• **Exercise aim**: Extract every line of the listing below that contains the string "pixels". Treat uppercase and lowercase as different.
[START Data records]
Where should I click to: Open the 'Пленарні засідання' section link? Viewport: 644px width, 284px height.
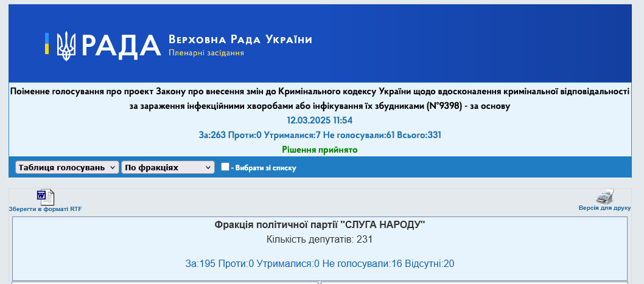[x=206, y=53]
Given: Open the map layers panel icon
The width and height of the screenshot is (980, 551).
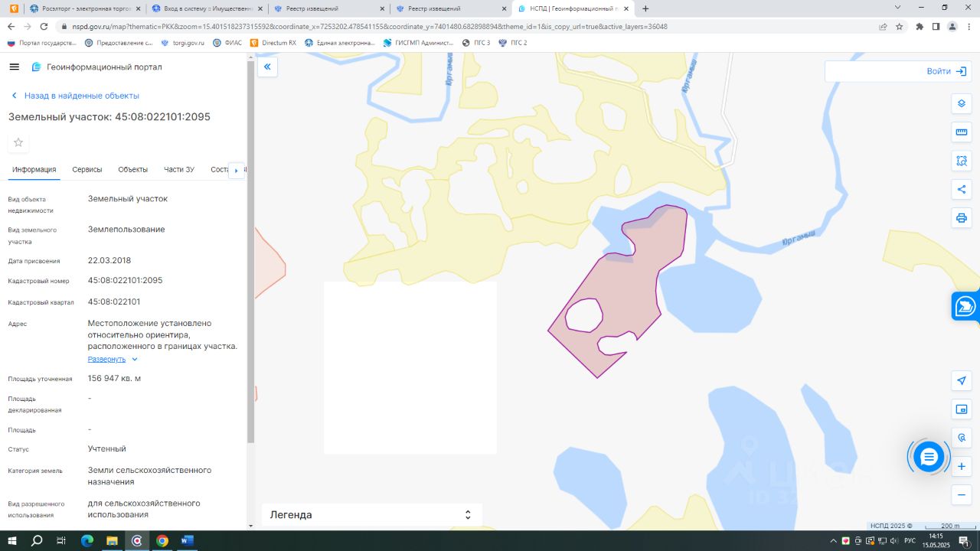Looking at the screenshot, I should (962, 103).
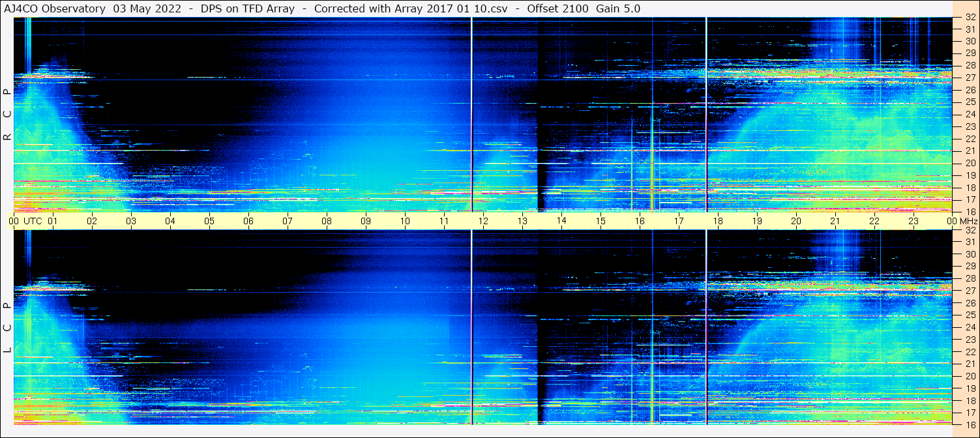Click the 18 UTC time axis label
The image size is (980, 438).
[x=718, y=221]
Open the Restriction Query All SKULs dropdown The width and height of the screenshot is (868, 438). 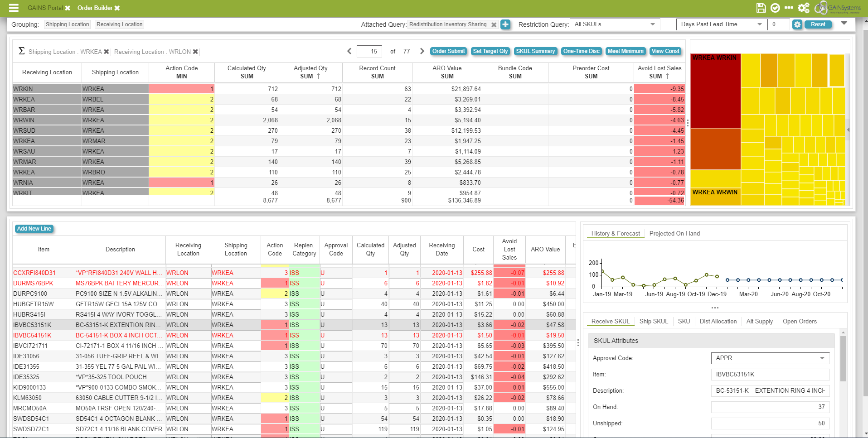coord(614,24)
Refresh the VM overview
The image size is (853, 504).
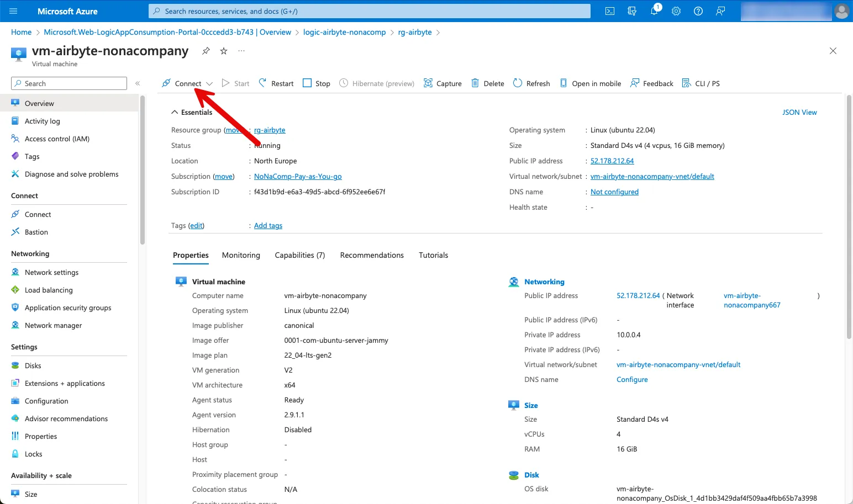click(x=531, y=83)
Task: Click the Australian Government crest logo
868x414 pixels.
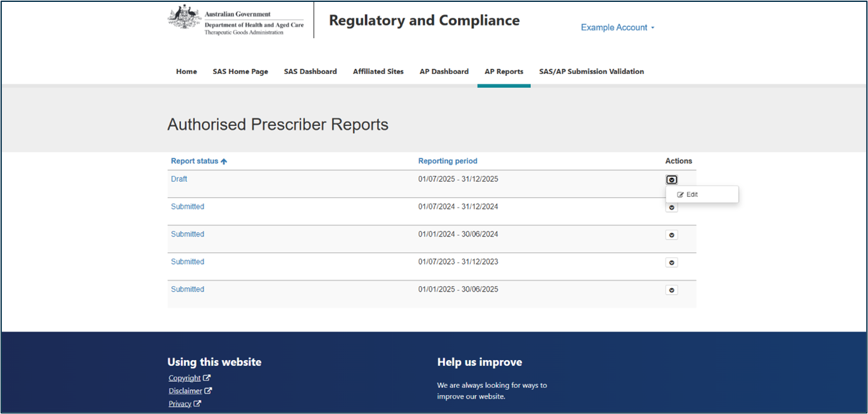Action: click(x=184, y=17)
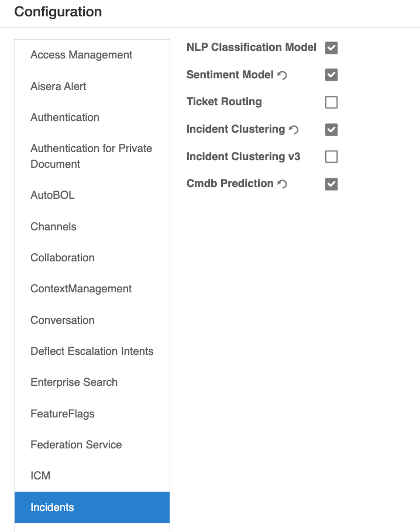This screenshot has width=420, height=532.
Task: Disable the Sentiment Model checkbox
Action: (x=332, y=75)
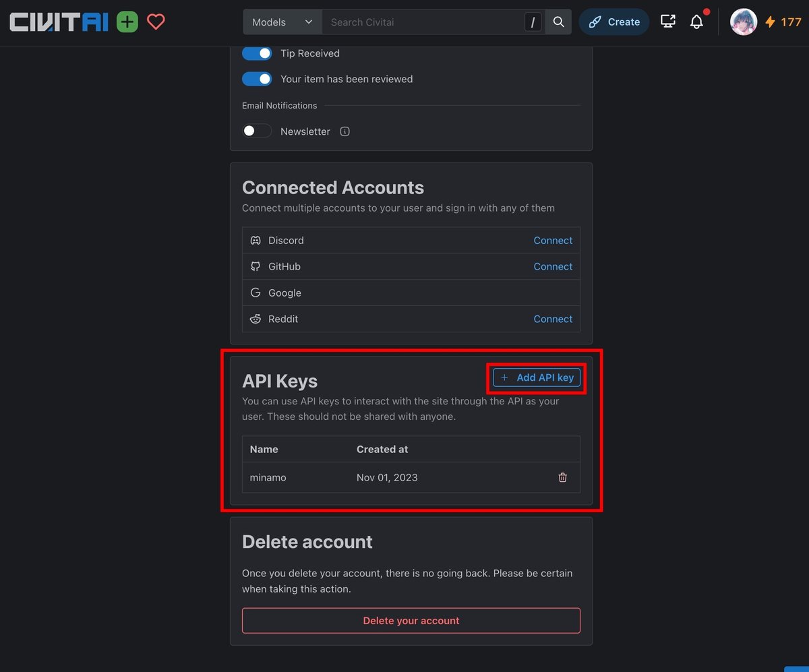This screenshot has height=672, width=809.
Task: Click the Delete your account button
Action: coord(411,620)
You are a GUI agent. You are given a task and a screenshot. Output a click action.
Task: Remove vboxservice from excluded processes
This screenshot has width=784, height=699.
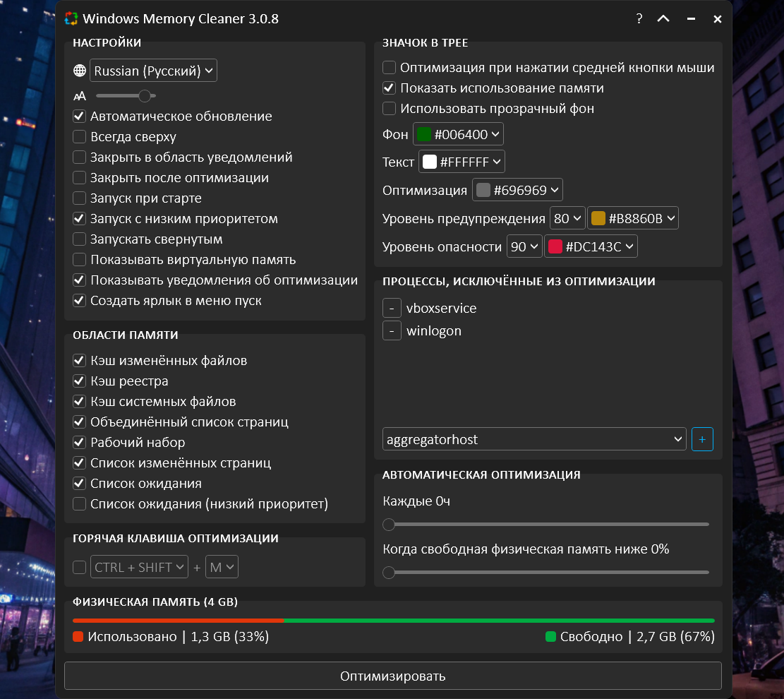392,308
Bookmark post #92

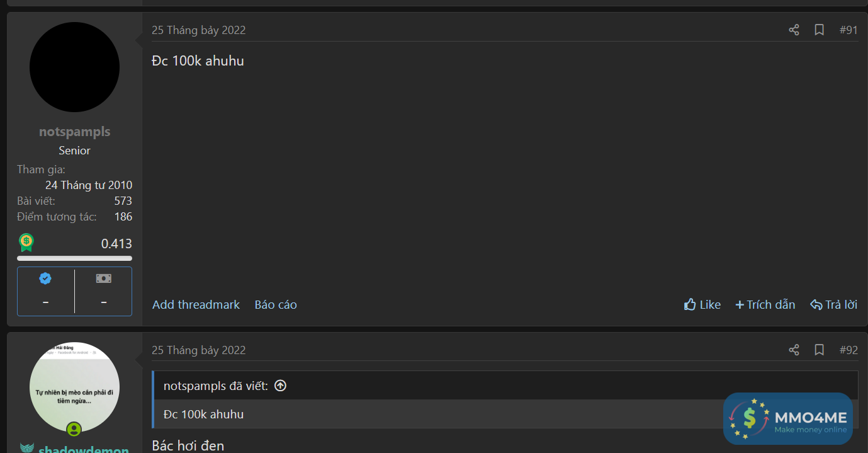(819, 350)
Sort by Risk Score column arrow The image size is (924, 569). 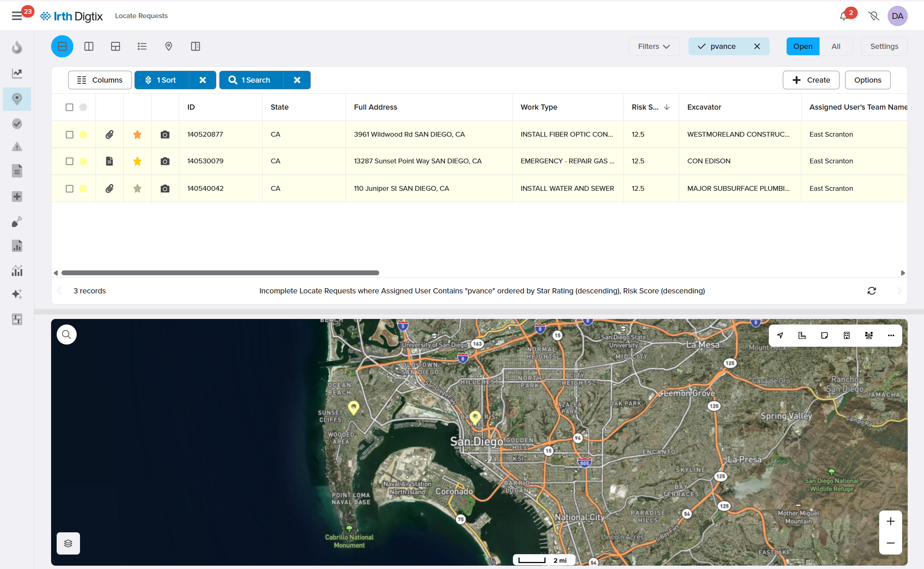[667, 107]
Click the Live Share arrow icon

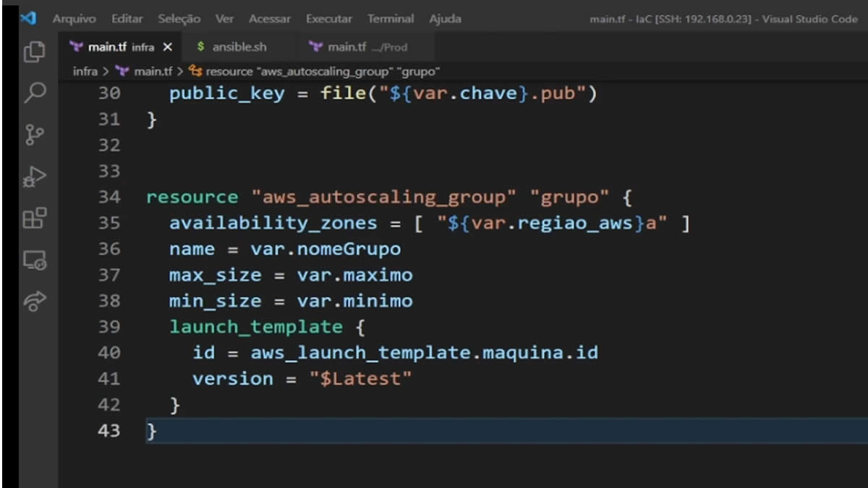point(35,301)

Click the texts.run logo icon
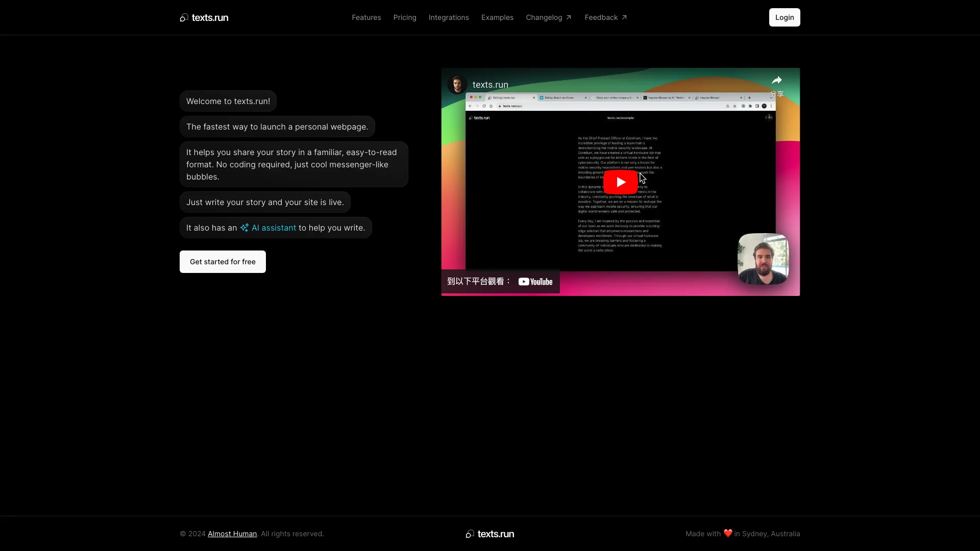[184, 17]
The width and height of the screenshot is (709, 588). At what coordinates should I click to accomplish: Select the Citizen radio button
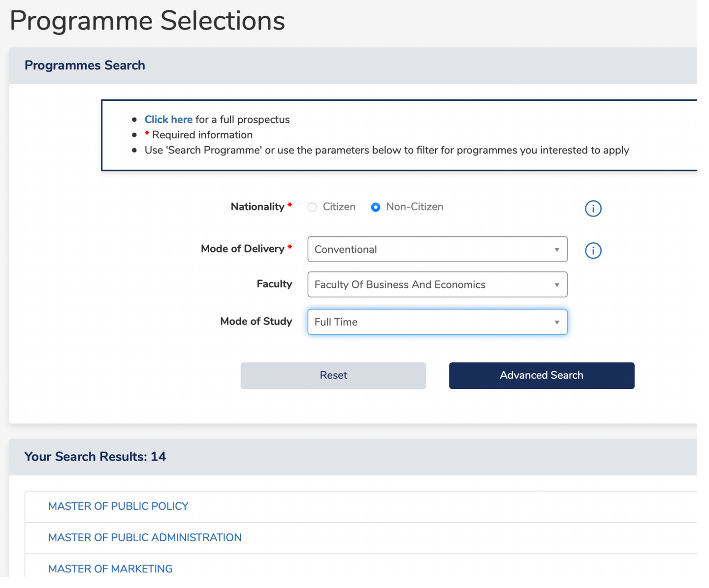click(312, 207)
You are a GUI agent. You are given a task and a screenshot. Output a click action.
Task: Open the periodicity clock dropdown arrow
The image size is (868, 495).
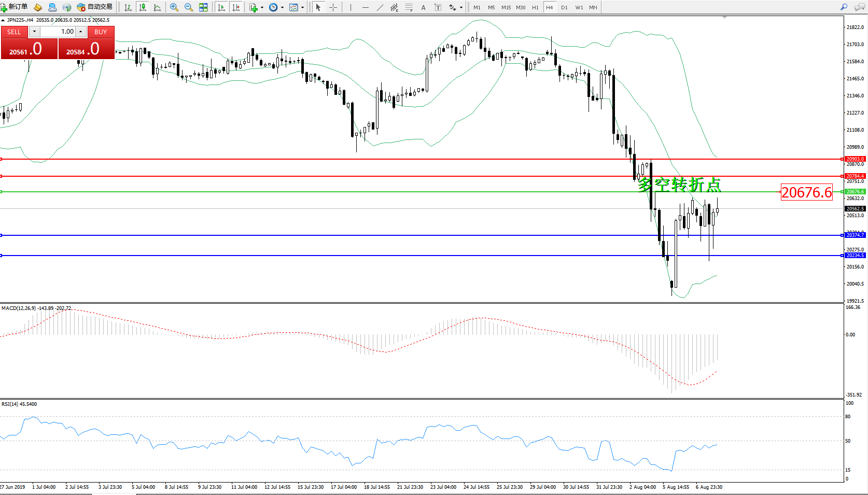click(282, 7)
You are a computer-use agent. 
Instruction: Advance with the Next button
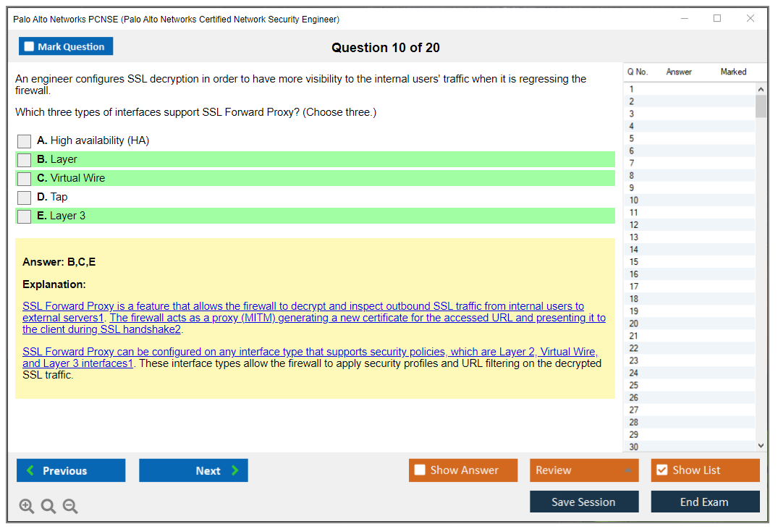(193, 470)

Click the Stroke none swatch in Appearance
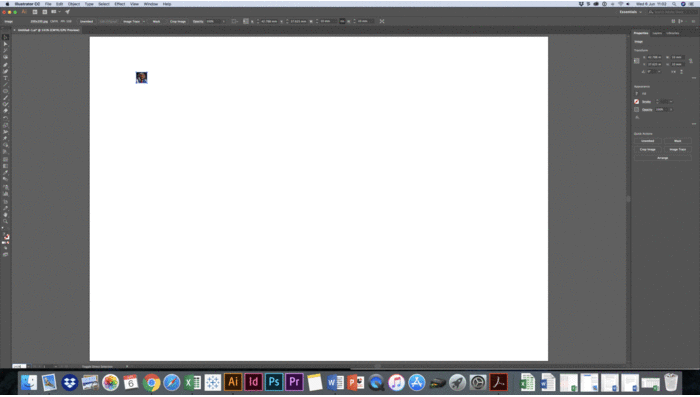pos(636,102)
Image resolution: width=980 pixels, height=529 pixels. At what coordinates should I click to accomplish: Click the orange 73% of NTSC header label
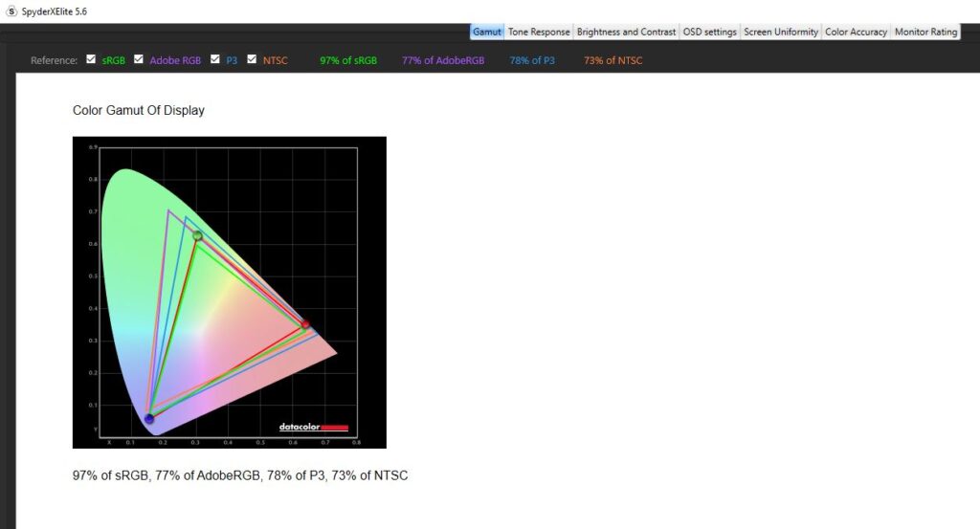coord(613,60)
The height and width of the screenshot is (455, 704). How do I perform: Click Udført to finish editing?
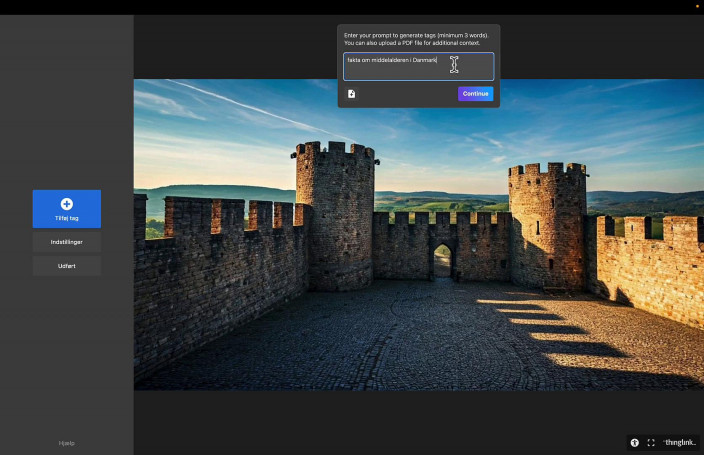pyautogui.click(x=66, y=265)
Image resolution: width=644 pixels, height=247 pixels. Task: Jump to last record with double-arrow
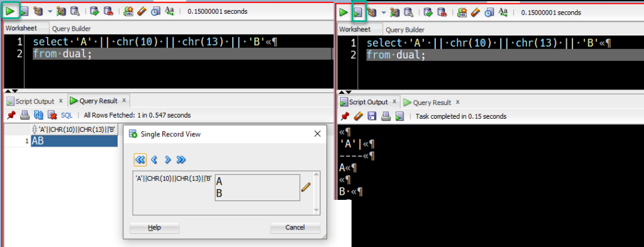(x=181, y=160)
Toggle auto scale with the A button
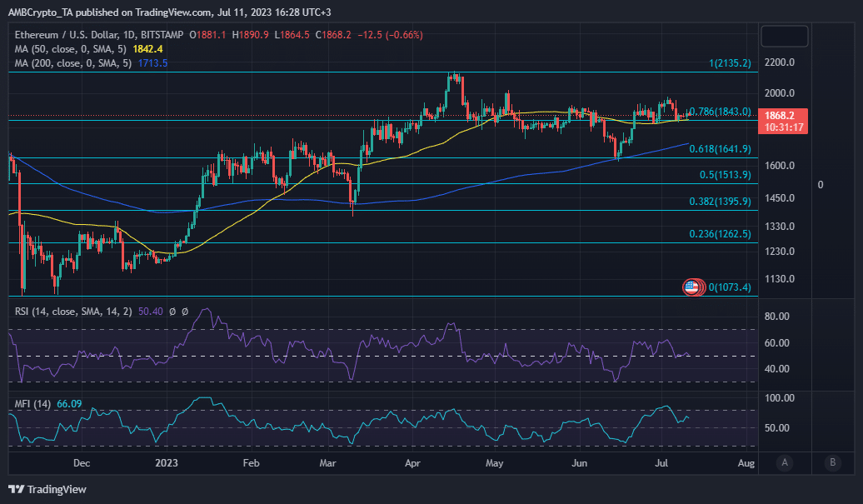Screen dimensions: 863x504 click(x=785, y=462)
[END Data records]
• **Solution for this exercise**:
868x414 pixels.
Image resolution: width=980 pixels, height=529 pixels. At what coordinates should I click to accomplish: Click the orange 73% of NTSC header label
Image resolution: width=644 pixels, height=247 pixels. Task: Jump to last record with double-arrow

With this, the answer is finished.